Cada passo que eu dava com aquela mulher em direção ao quarto, me fazia me sentir um traidor do caralho. Era como eu estivesse a traindo. Porém estava determinado a fazer o que tinha que ser feito. Me tornar homem e, de uma vez por todas, tirá-la dos meus pensamentos. Apesar de ter apenas quatorze anos, me sentia um pedófilo, e isso fodia minha cabeça.

Depois da minha iniciação no sexo, fodi várias mulheres. Passei evitar a mansão, não conseguia mais olhar para Nina, sem me sentir culpado. Durante anos a vi se desabrochando, ficando cada vez mais linda. Minha mente doentia via sentimentos em seus olhos. Minhas tentativas de boicotar meus sentimentos por ela, eram inúteis. Podia foder com quantas mulheres fossem, mas nenhuma fazia meu coração acelerar como ela.

Nina me envolveu em sua teia, me deixou com a guarda baixa. Sua feição angelical funcionou como uma armadilha para me aprisionar. Fiquei preso, estou preso até hoje. Por motivos diferentes, mas estou.

Quando toquei seus lábios pela primeira vez, foi a minha perdição. Quando a fiz minha, foi a minha morte.

A luz que fazia minha alma menos escura, se apagou no momento que descobri sua verdadeira face. Descobri que Nina é uma diaba disfarçada de anjo. Ela me fez acreditar que eu não era o monstro que eu pensava ser. Que eu não era apenas um homem que matava. Um homem que, aos dezesseis anos, executou sua primeira vítima com requintes de crueldade, e sentiu prazer nisso.

Um soldado sempre pronto para o fronte.

Meu coração foi partido, estraçalhado. Foram anos de sentimentos jogados no lixo. Dor e decepção, foi o que recebi depois de tantos anos de dedicação. Dedicação à porra de um sentimento que só serve para foder com a gente. "Um Ferri não chora". Esse ensinamento que ouvi toda minha infância não serviu de nada. Foram dias pranteando escondido, no silêncio do meu quarto.
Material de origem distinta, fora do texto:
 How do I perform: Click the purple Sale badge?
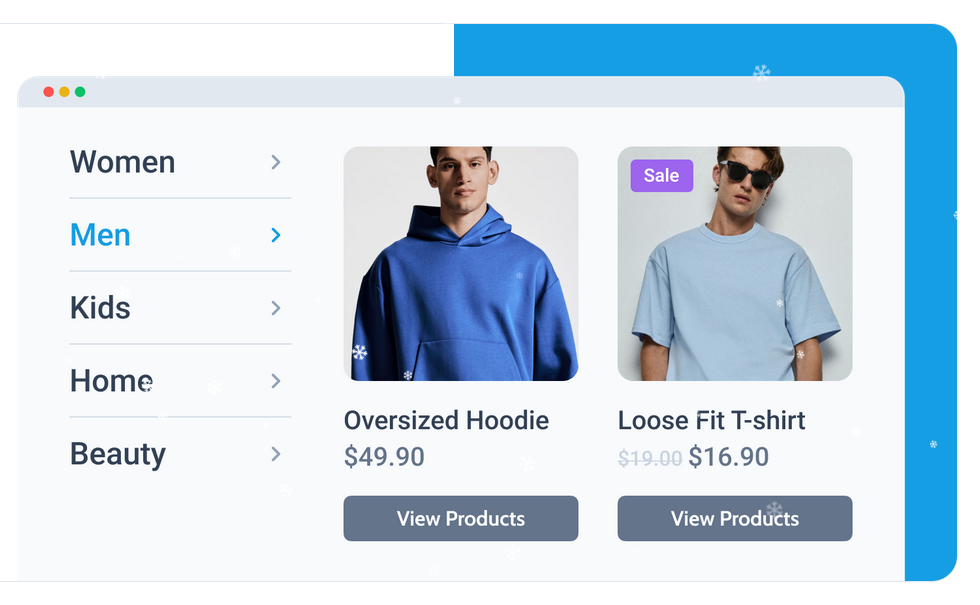coord(661,176)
Foram noites em que as lembranças do amor que eu sentia e a decepção de ser abandonado se misturavam. Até o dia que dei um basta. Eu era um Ferri, soldado da famiglia Mancinni. A maior máfia da Itália, com ramificações por vários países. A dor e a decepção foram substituídas pelo ódio. Prometi a mim mesmo que um dia ela pagaria. Hoje sou um homem respeitado, Capo da minha famiglia, homem de confiança do Don Lorenzo.
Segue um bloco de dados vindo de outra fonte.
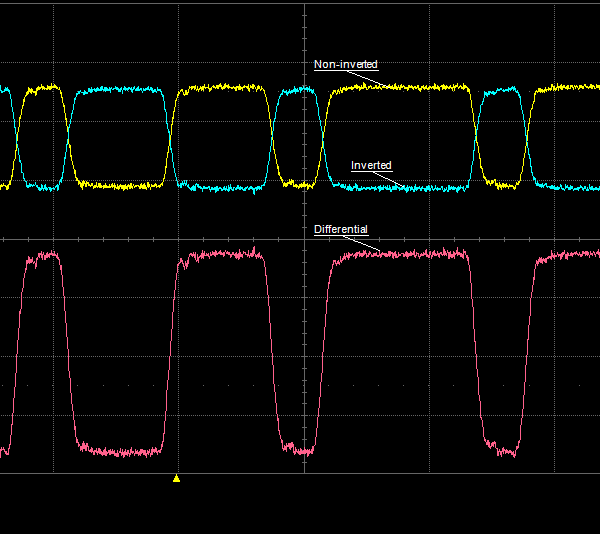The width and height of the screenshot is (600, 534).
Task: Click the leftmost yellow narrow high pulse
Action: coord(41,89)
O monstro em mim tomou força depois que a luz se apagou. Sou conhecido como Cruel, minha fama se espalhou por toda a máfia.

Todos me temem.

Aniquilar com um tiro é pouco para mim. Gosto de ver minha vítima sofrer. Sinto prazer com o jorrar do seu sangue.

Como Capo, não preciso executar, tenho homens para isso, mas o monstro em mim sente prazer em ver uma vida se apagando aos poucos.

Nina conheceu um garoto que, apesar de ter mais idade do que ela, foi ingênuo, se deixou envolver em sua teia. Agora, tudo mudou, ela vai conhecer o monstro que sempre ficou oculto em sua presença e vai se arrepender amargamente por isso.